É afinal uma velha recolectora, transportando uma carroça de papel, que pretende não os reconhecer, mas ri de forma tenebrosa.  Durante todo o tempo a chaminé da fábrica emite um gás branco para o ar parado.  O armário, içado por uma grua, oscila por vezes, ameaçador, sobre os atores em movimento.

3

Alice tem 50 anos. Num restaurante de aeroporto, Alice e um marido imperturbável tomam uma refeição. Alice fala-nos. É agora uma mulher rica e elegante num momento terrível da sua vida. Os filhos tiveram destinos diversos, mas todos abandonaram a casa dos pais. Alice deambula, senta-se. A vida dela perpassa pela sua fala. Repetições. Aliterações. Frases inacabadas. Interrupções motivadas pelos criados que servem a refeição e por um bando de jovens que chegou, entretanto. Alice e o marido partem, depois de assinarem as formalidades do resgate do seu filho morto.

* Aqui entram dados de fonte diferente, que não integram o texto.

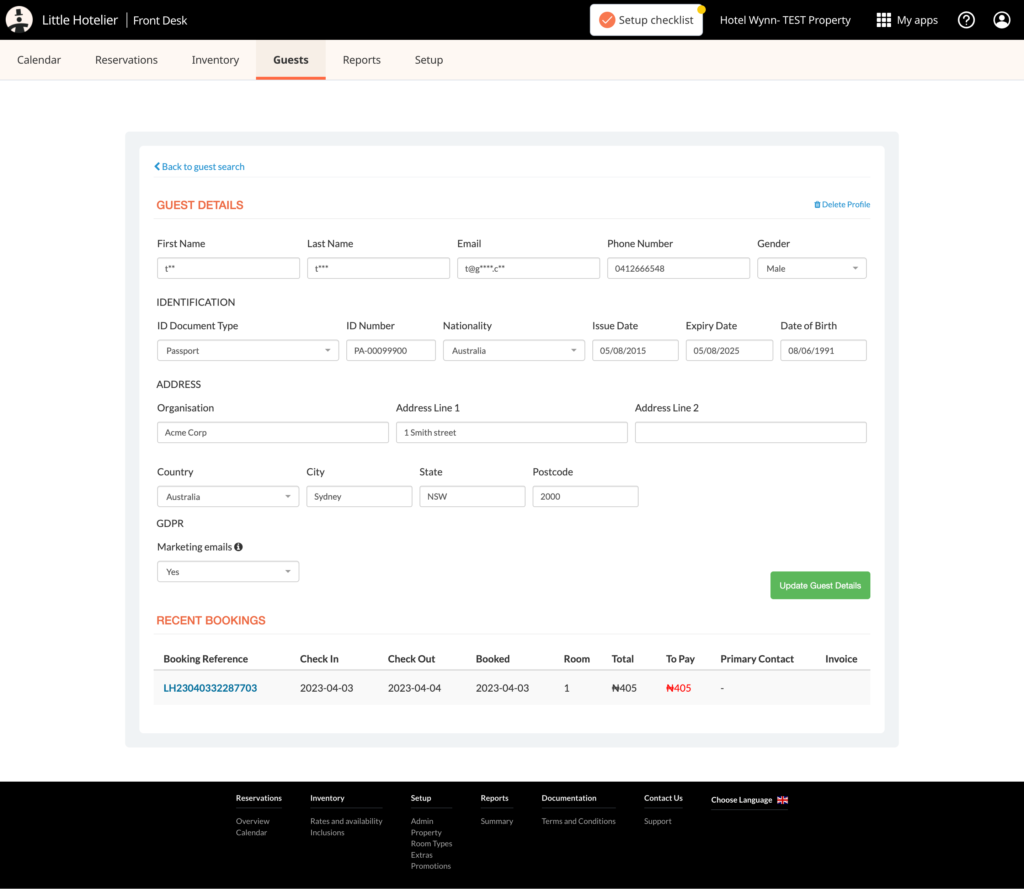Open the Country dropdown
Viewport: 1024px width, 889px height.
[x=227, y=497]
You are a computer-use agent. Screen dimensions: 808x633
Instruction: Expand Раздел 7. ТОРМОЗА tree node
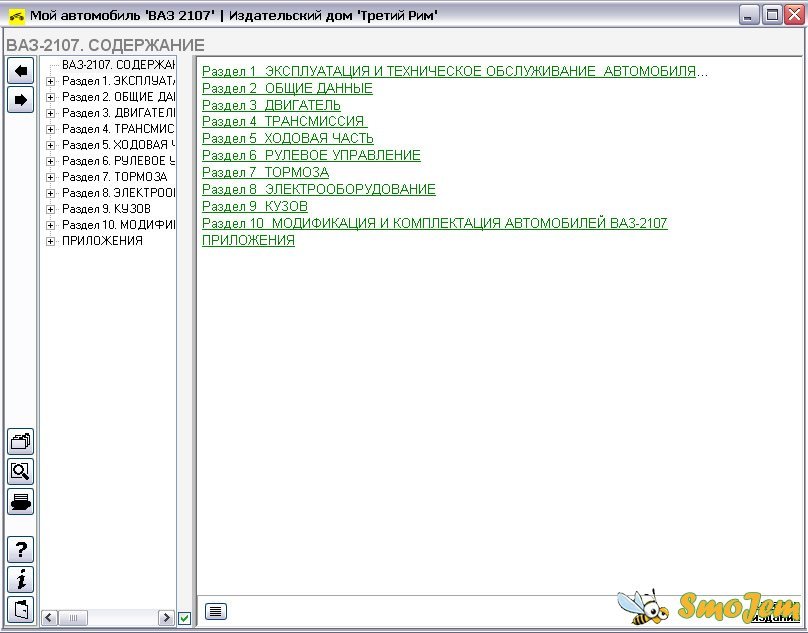click(x=50, y=177)
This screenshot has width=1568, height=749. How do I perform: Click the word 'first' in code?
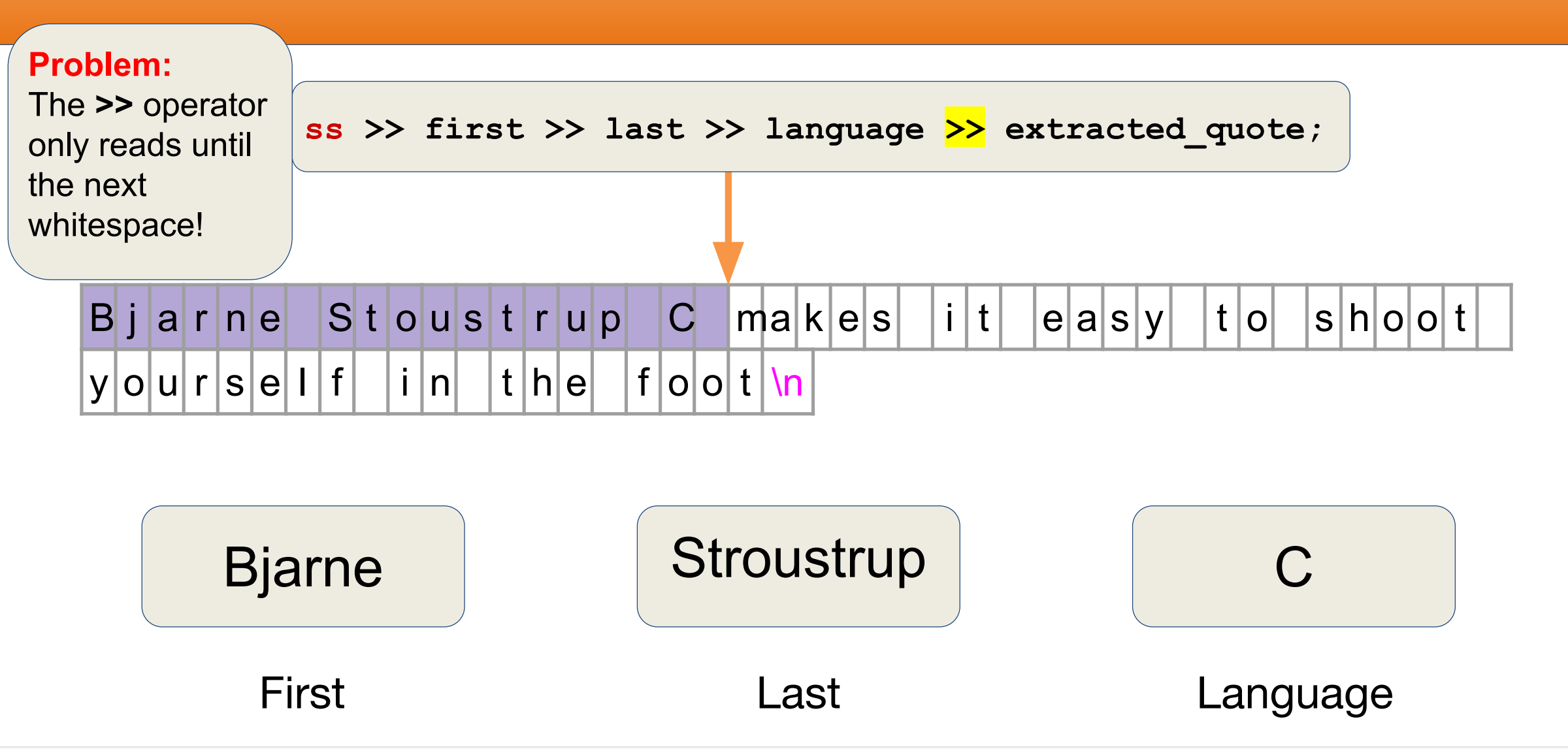point(475,129)
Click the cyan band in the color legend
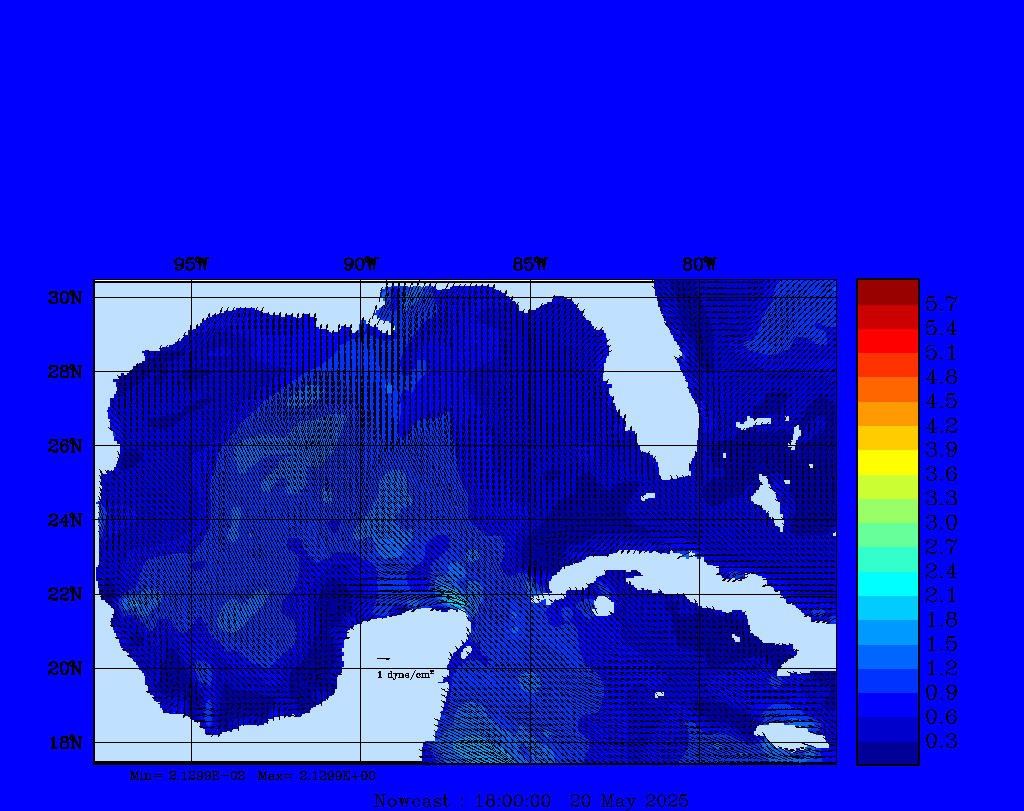 (x=887, y=583)
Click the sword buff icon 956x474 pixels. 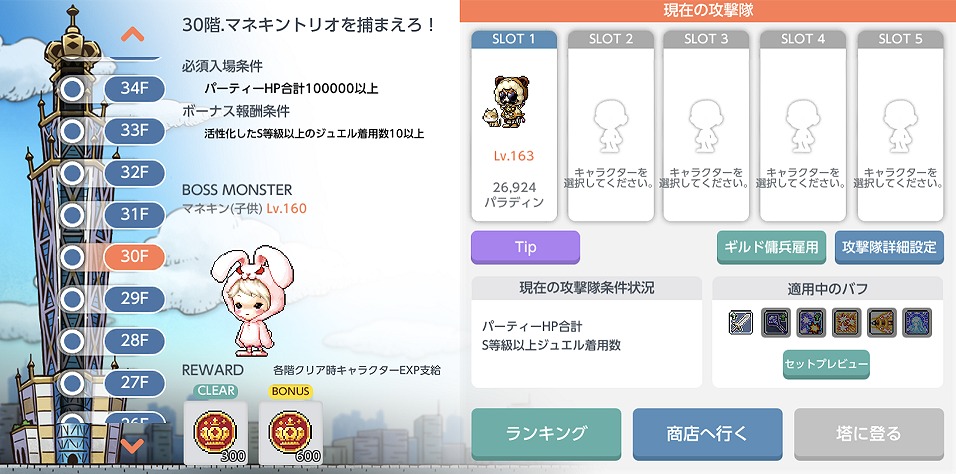pos(741,322)
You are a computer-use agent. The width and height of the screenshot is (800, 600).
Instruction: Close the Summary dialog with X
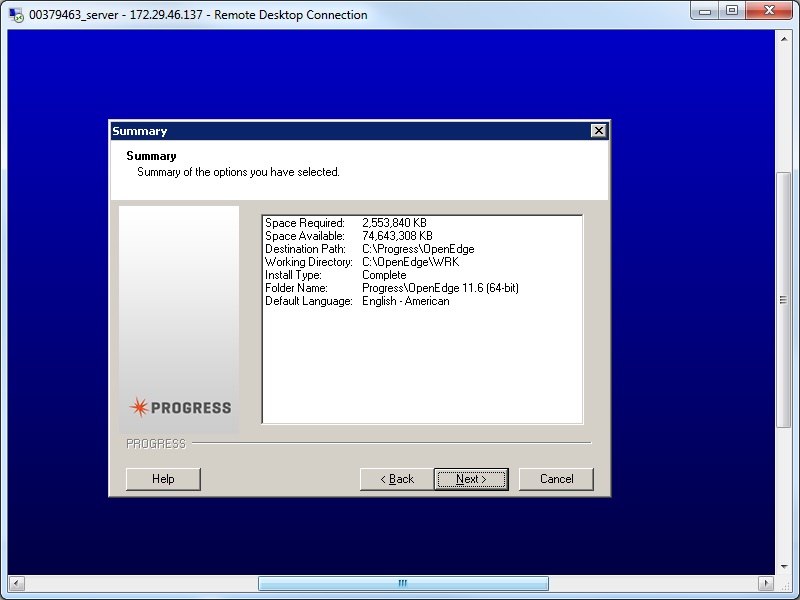point(598,131)
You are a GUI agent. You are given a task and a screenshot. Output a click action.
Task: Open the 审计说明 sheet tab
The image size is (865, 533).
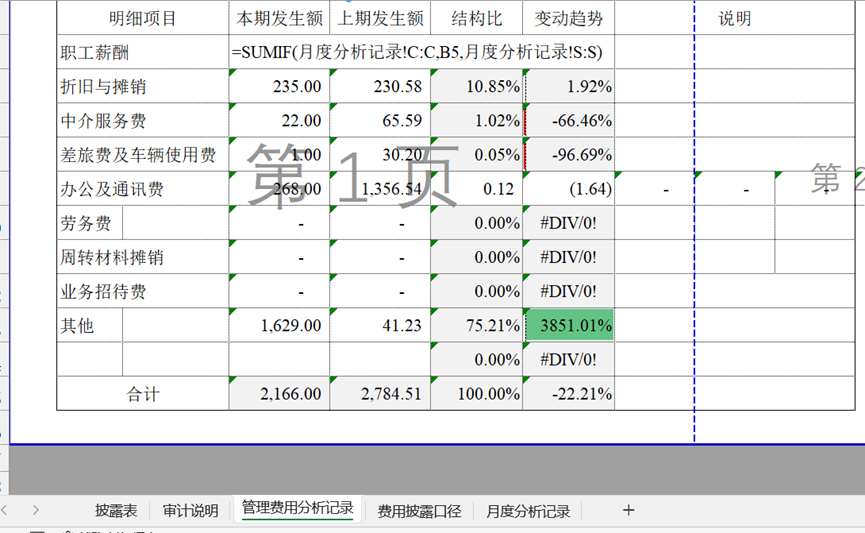point(190,511)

A atriz fala. Encarna a personagem de uma mulher de 50 anos. Vimo-la como jovem mãe confusa, como mulher, à entrada da maturidade, convocando um antigo namorado, embalada pelo poder inebriante da escrita. Conhecemo-la. É agora uma mulher magra, com o cabelo apanhado atrás num coque simples, vestindo um elegante tailleur preto. Conta-nos a sua vida recente, o êxito económico do marido, (a peça passa-se na  expansão económica irlandesa conhecida pelos anos do Tigre Celta) como ficaram sós após a partida das raparigas, Sandra, Karen-Marie e finalmente do filho, William. Fala interminavelmente e a voz e o movimento hipnotizam, criam uma expectativa, comovem. Conduzem-nos a um lugar que não queremos que exista. Insinua-se uma revelação que tememos.

“Olhando para isto com racionalidade. Aconteceu o pior.”

A voz é sempre cheia, uma esplêndida voz feminina, frágil e depois irónica, cruel e a seguir terna, auto depreciativa e logo vigorosa. Uma voz que conhece todos os matizes e os usa sabiamente ao serviço de um texto que nos torna cúmplices pela emoção, a inteligência e um conjunto de afinidades com o autor, o encenador, a companhia e a atriz, aquilo a que chamamos gosto.

Uma voz, um movimento, uma cena, um ambiente, um texto. Pausas, frases incompletas, riso, quase choro ou espaço para o choro. A hipnose que referi não é o apagamento do espírito do espectador por uma melodia que entorpece. O espírito permanece vivíssimo pela elevação do texto, que soa por vezes como uma música, acelera, se retrai, repete, em polissíndetos que criam a ilusão de uma fala que não se vai extinguir.

A mulher levanta-se, e o pescoço é tão alto e tão fino que um grito soa em nós antes de se ouvir, arrepiante. A mulher quase cai em auto-comiseração, mas levanta-se, vai levantar-se, elástica, porque é próprio desta mulher levantar-se sempre. A mulher, Alice, a atriz, refletida na chapa metálica que foi o muro da viela e agora parece um biombo filtrando uma luz afinal refletida. As mãos e os braços, as pernas magras da atriz, da mulher que perdeu um filho e com quem partilhámos uma dor indescritível, uma vida, agora suportável pelo mistério do Teatro.